My tweak- I doubled the amount of Dijon.
Thanks for so many tasty, nutritious recipes!
Healthy recipe
I will make for my daughter
Great recipe. How long can keep the sandwich out(bread with filling) at toom temperature.? I’m thinking school packed lunches.
Hi Wajeeda, I’m glad you like the recipe!
Because the filling is made with Greek yogurt, it’s not safe to keep the sandwich at room temperature for long. For food safety, I wouldn’t leave it out for more than 1–2 hours (less if it’s warm).
For school packed lunches, you can:
1. Pack the sandwich in an insulated lunch bag with an ice pack, or
2. Pack the filling separately in a small chilled container and assemble the sandwich at lunchtime.
I know that this is a bit tedious, but I do not want to risk anything 🙂 I hope this helps.
Kindest, Louise
Sabor delicioso, me gustó conocer comida mediterránea con yogurt griego
Muchas gracias, María Teresa 🙂
Ideal for all sorts of fillings, I just done one with tuna absolutely beautiful
Hi guys,
Awesome recipes, very easy to follow, especially for us that have just found our kitchen.
Thank you!
Hi Bill, warm welcome here!
I’m so glad the recipes feel approachable, YAY. Thanks so much for your kind feedback and happy cooking 🙂
Kindest,
Louise
I’m old school…love cookbooks. Can you please publish a book with your delicious recipes?
Hiya Meg,
Thank you for asking!! We also love the idea of a cookbook, and Nico and I will definitely write one in the future.
Stay tuned 🙂
Best, Louise
I second Meg’s request!! Until one is published I will continue to use the blog/site BUT… please do consider the idea of a cookbook. I will be on the lookout, and as I’ve mentioned before I will buy not only one for myself but for friends/family, too!! I know they will make lovely gifts!!!
Hi Tricia,
Your support and encouragement are so motivating, thank you for cheering us on. You are always very kind.
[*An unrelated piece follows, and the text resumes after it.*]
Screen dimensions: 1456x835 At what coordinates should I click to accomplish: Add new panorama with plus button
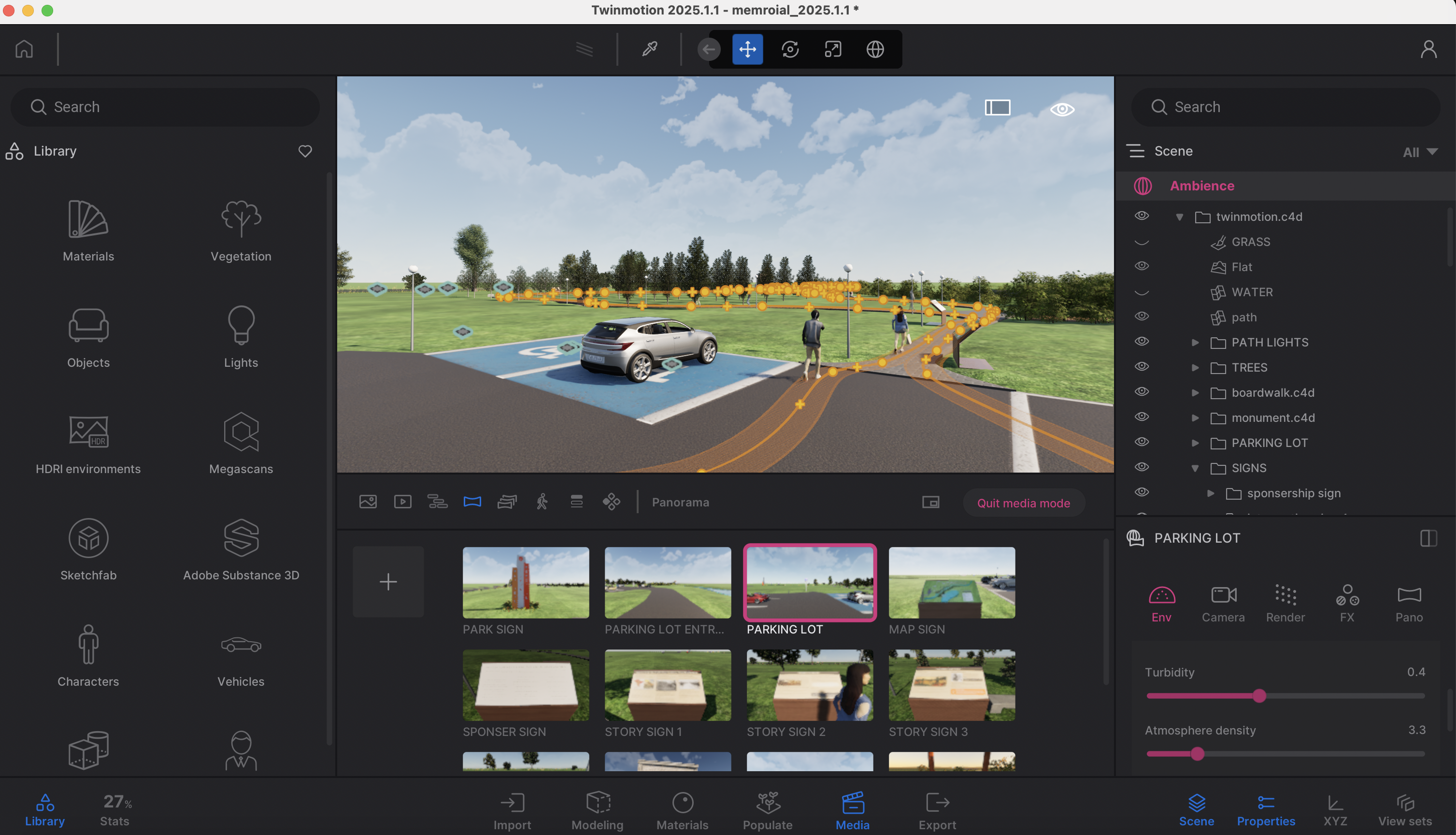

Have. a great rest of your week. Kindest,
Louise
I like the idea of vegan salad sandwich that is delicious to eat. Thank you for the recipes.
It’s our pleasure, Helen!! Thank you for reading and cooking along 🙂
Bellissimo
❤️ Thank you.
Delicious, creamy sandwich filling. Great with toasted bread for contrast! Great recipe!
You are so right, Heather, I’m so happy you tried it!